Crucé el puente que une el Puerto de Santa María con su Multicines Bahía Mar para ver El faro, de Robert Eggers, que llegaba con bastante retraso a la cartelera, pero que llegaba, que al fin y al cabo es lo importante, y lo cierto es que no desmereció la espera. La fantástica película de Eggers, que ya me convenció con La bruja (2015) de ser un nuevo referente a seguir en lo que a cine de terror se refiere, narraba algo irónicamente relacionado con lo que estamos viviendo ahora: un confinamiento. El Faro es una película rodada en blanco y negro con un formato cinematográfico 1.19:1 en película de 35 mm., lo que la convierte, solo a nivel técnico, en una rareza dentro de la predominancia digital que marca el mercado actual. Se llegaron a usar objetivos de principios del siglo XX para rodarla y conseguir una atmósfera única, terrorífica y claustrofóbica, que oprime y afecta tanto a los personajes de la historia como al espectador. Estoy seguro de que esos detalles influyen en que ir al cine a ver una película siga significando algo especial.
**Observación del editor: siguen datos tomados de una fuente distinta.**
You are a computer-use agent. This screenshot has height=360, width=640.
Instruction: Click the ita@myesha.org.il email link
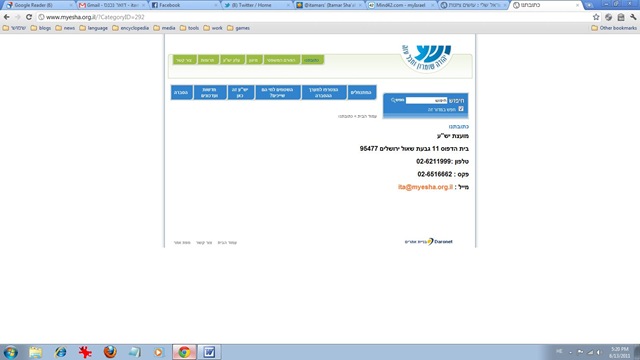point(425,187)
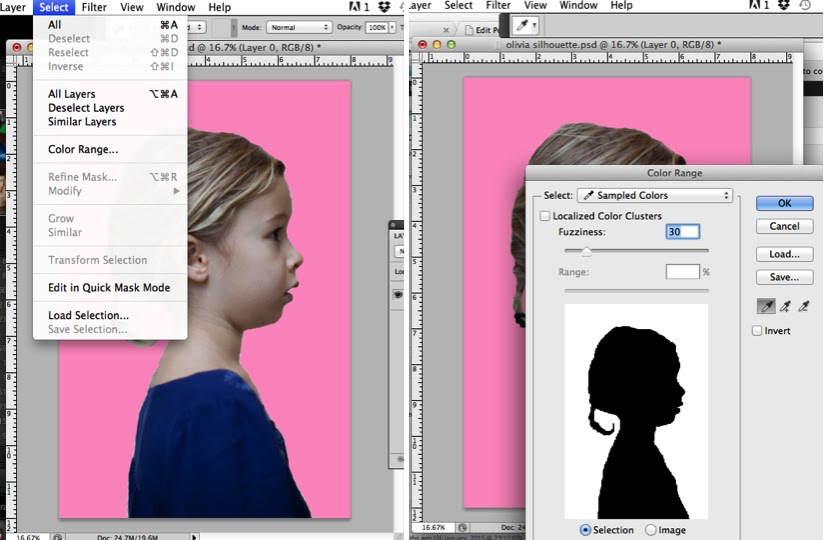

Retrato de una mujer en llamas

He visto mucho cine desde entonces. Cuarenta películas, para ser más exactos. Muchas de ellas las he visto en Filmin, otras en Netflix y algunas en formato físico, echando mano de la colección que poco a poco estoy construyendo. Algunas de las películas que he visto son realmente buenas. He visto Retrato de una mujer en llamas (2019) y he visto JFK: Caso abierto (1991) por primera vez, por citar dos de ellas, y las he disfrutado muchísimo, pero echo irremediablemente de menos ir al cine. La última vez que fui al cine era 23 de enero, hace ya 100 días. Espero ansioso que llegue el día en que podamos volver a ir.

Solos, juntos o como nos dé la gana. Que volvamos a compartir un ratito de tiempo y espacio en una sala a oscuras con conocidos y desconocidos. Que vuelvan a cruzarse manos temblorosas, se den besos fugaces, se contagien solo risas y se derramen lágrimas. Y también espero que nunca dejemos de ir al cine, porque es una de las cosas más bonitas y mágicas que existen.